Microsoft’s Next Generation Xbox And The Rumors Surrounding It
The flood of negativity surrounding the next Xbox has gone unchecked for far too long. The rumors being perpetuated by numerous media outlets are slowly becoming perceived as more factual, and less like unconfirmed reports, and the more time that passes without any information, or rebuttal from Microsoft, the worse it bodes for their next generation hopes. As a result of the rumors and speculation, more weight is being put on the shoulders of Microsoft to deliver a sweeping reveal of their next console. If Microsoft waits too long to announce, and provide specific details, it may not matter how well the reveal goes. Ideally they need to act sooner, rather than later, with countless rumors abound siphoning the excitement of their impending reveal.

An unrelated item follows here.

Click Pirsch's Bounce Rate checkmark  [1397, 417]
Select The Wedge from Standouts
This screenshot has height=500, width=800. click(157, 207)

The rumors being driven by media outlets, industry insiders, and the gaming community are numerous and damaging. The next gen feature that’s causing the largest outcry is the “always on” internet connectivity. Former Microsoft Creative Director Adam Orth may have secretly been on Sony’s payroll. His tirade on Twitter created a decisive anti-Microsoft demeanor in the gaming community. Game Informer recently ran a user poll asking it’s audience if they’d buy an always online console, or not. The response was overwhelmingly “no”, almost 82% of voters agreed they wouldn’t purchase Microsoft’s next Xbox if that was a requirement. There are many reasons gamers are hesitant about a persistent internet connection being forced upon them. Many owners simply don’t want their console online, for one reason, or another. Not to mention there’s still many areas inside the U.S. (and internationally) that don’t have broadband internet connection. The intention of an always on console would presumably be to have a constant exchange of data occurring, and slow internet will hamper this feature. Gamers are also finding it hard to believe that Microsoft, along with publishers, and developers will hold up their end of the constant connection bargain. The recent debacle that was EA and Maxis’ SimCity launch lends credence to that argument. Diablo 3 is another example of a large company like Blizzard not being able to provide the infrastructure needed to support their user base. There’s also the issue of used games being blocked by watermarked discs, or other forms locking content to a user. And that’s just the tip of the iceberg when it comes to the rumors swirling around the next box.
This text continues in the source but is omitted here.